↓
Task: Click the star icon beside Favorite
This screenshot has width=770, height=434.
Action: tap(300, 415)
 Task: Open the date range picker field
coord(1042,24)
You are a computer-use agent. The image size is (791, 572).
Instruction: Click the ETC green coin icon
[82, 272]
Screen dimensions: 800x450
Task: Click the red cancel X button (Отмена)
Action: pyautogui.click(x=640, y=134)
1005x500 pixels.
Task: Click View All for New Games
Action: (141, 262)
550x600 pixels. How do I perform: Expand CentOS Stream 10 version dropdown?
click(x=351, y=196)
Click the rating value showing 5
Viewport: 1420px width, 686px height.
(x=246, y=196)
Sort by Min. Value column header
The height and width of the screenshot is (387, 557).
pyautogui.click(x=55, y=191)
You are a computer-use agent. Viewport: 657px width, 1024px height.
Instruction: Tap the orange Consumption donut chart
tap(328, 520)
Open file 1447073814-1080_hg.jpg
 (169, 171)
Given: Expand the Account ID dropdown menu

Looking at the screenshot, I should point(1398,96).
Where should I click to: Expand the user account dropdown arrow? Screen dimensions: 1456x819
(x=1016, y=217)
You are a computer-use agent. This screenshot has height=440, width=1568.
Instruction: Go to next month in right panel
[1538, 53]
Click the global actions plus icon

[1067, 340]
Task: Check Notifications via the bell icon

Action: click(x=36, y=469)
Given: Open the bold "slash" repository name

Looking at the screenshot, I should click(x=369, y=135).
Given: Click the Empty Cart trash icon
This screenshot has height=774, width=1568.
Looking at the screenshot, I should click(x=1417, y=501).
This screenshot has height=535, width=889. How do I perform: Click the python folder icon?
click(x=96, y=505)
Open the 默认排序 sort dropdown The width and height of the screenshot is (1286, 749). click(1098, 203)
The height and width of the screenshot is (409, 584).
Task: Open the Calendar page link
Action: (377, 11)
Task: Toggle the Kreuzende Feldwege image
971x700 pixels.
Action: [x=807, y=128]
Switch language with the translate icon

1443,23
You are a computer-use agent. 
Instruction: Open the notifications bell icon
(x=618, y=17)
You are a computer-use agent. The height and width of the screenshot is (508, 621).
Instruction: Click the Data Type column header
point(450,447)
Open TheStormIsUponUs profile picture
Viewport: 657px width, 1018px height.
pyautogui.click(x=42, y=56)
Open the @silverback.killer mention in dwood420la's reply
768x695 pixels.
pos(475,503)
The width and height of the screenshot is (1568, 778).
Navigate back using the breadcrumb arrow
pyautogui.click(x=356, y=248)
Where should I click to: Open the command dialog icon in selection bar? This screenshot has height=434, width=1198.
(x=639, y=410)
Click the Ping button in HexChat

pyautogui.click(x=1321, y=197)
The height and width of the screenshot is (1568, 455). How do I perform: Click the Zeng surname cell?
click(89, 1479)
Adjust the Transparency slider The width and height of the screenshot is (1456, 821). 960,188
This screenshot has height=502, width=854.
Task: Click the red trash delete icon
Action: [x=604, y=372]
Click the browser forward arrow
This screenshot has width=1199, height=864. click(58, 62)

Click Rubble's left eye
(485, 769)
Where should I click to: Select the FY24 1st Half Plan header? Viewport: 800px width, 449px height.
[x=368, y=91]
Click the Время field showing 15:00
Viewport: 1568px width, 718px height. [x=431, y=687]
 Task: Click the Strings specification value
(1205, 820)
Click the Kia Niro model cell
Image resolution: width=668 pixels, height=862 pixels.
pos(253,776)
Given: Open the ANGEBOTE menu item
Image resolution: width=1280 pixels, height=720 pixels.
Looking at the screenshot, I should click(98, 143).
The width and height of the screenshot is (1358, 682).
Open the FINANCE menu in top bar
↑
▸ **Work instruction**
All lines in the listing above with the string "agent" should be returned.

▸ **Answer box**
You are a computer-use agent. The image size is (791, 572).
You are a computer-use agent. Viewport: 657px width, 1024px height.
You are a computer-use agent. This screenshot has height=440, width=1568.
You are a computer-use agent. 
You are a computer-use agent. The height and width of the screenshot is (508, 621).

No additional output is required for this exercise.